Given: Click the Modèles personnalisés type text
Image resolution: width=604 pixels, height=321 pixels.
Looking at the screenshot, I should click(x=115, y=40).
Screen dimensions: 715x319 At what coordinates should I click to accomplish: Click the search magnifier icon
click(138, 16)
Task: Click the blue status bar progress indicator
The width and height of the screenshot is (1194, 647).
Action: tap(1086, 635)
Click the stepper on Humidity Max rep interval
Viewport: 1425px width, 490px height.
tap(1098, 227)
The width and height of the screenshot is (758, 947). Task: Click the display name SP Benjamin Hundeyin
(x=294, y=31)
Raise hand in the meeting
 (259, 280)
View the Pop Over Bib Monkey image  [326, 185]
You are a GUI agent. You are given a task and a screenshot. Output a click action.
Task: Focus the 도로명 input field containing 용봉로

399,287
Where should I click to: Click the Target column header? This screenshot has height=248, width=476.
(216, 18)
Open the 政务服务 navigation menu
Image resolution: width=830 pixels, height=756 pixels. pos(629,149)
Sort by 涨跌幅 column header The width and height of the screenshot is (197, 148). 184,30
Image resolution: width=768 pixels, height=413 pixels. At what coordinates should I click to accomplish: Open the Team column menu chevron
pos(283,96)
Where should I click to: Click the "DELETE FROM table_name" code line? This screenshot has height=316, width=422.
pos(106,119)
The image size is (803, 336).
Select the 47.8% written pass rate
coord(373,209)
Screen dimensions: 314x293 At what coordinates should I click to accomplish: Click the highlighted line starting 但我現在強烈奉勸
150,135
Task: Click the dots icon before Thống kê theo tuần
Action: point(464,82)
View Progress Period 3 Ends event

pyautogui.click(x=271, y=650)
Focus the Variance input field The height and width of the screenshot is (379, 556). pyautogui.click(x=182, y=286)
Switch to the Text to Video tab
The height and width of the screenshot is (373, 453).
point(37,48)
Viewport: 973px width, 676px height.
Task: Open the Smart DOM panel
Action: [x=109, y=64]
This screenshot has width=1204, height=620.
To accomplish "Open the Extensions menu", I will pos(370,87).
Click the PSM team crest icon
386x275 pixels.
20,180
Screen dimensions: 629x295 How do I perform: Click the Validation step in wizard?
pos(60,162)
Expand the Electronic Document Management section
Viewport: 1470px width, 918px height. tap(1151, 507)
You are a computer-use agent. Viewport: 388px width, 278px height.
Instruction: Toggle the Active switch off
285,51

> Task instructions: How many lines above contain the word "agent"? Answer with the number alone.

> Exercise output: 2